Functions & Loops + Data Science
Assignment ~ Week 5
Adinda Maiza Ishfahani
Data Science Undergraduate at ITSB
NIM : 52250074
1 Dynamic Multi-Formula Function
In this task, a dynamic function was developed that is capable of handling various types of mathematical equations, specifically linear, quadratic, cubic, and exponential equations.
library(ggplot2)
library(tidyr)
library(plotly)
compute_formula <- function(x, formulas){
results <- data.frame(x=x)
for(f in formulas){
if(f=="linear"){
results[[f]] <- 2*x + 3
} else if(f=="quadratic"){
results[[f]] <- x^2 + 2*x + 1
} else if(f=="cubic"){
results[[f]] <- x^3
} else if(f=="exponential"){
results[[f]] <- exp(x)
} else {
stop("Invalid formula")
}
}
return(results)
}
x <- 1:20
df <- compute_formula(x, c("linear","quadratic","cubic"))
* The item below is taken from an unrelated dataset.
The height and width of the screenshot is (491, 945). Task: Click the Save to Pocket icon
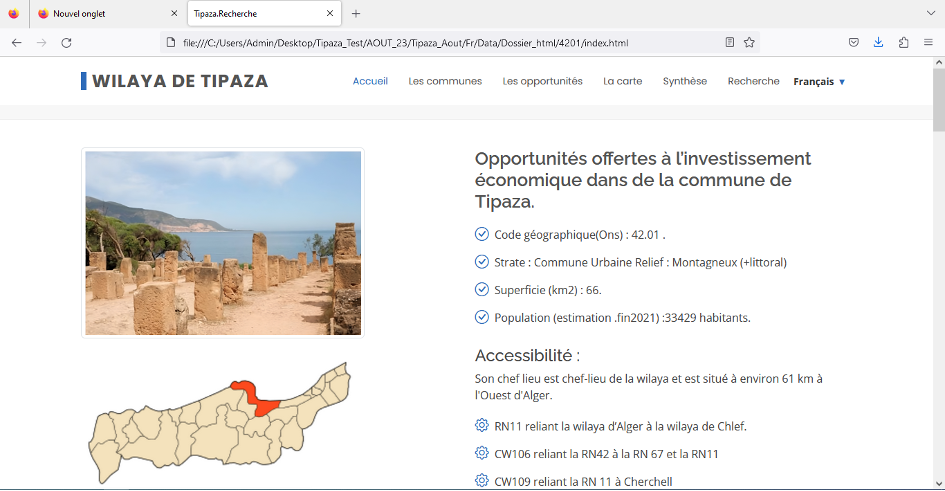pos(853,43)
df_long <- tidyr::pivot_longer(df, -x)
p <- ggplot(df_long, aes(x, value, color=name)) +
geom_line() +
ggtitle("Multi Formula Plot")
# Ubah jadi interaktif
ggplotly(p)1.1 Interpretasi
The resulting visualization illustrates differences in growth characteristics among functions. Linear functions show constant growth, while polynomial and exponential functions demonstrate significantly accelerated growth. This is relevant in various applications, such as modeling economic growth, population dynamics, and trend analysis in data.
2 Nested Simulation: Multi-Sales & Discounts
sales data is simulated using a nested loop approach, representing the interaction between multiple salespeople and specific time periods.
library(ggplot2)
library(dplyr)
library(plotly)
simulate_sales <- function(n_salesperson, days){
data <- data.frame()
for(i in 1:n_salesperson){
for(d in 1:days){
sales <- runif(1, 100, 1000)
discount <- ifelse(sales > 700, 0.2, 0.1)
data <- rbind(data, data.frame(
salesperson=i, day=d,
sales=sales, discount=discount
))
}
}
data <- data %>%
group_by(salesperson) %>%
mutate(cumulative = cumsum(sales))
return(data)
}
sales_data <- simulate_sales(3,10)
p <- ggplot(sales_data, aes(day, cumulative, color=factor(salesperson))) +
geom_line() +
ggtitle("Cumulative Sales")
# Ubah jadi interaktif
ggplotly(p)2.1 Interpretasi
The simulation results show that high-performing salespeople exhibit a steeper increase in their cumulative curves. Furthermore, the implementation of conditional discounts reflects a business strategy that is adaptive to sales volume.
3 Multi-Level Performance Categorization
library(plotly)
categorize_performance <- function(sales){
categories <- c()
for(s in sales){
if(s > 800) categories <- c(categories,"Excellent")
else if(s > 600) categories <- c(categories,"Very Good")
else if(s > 400) categories <- c(categories,"Good")
else if(s > 200) categories <- c(categories,"Average")
else categories <- c(categories,"Poor")
}
return(categories)
}
cats <- categorize_performance(sales_data$sales)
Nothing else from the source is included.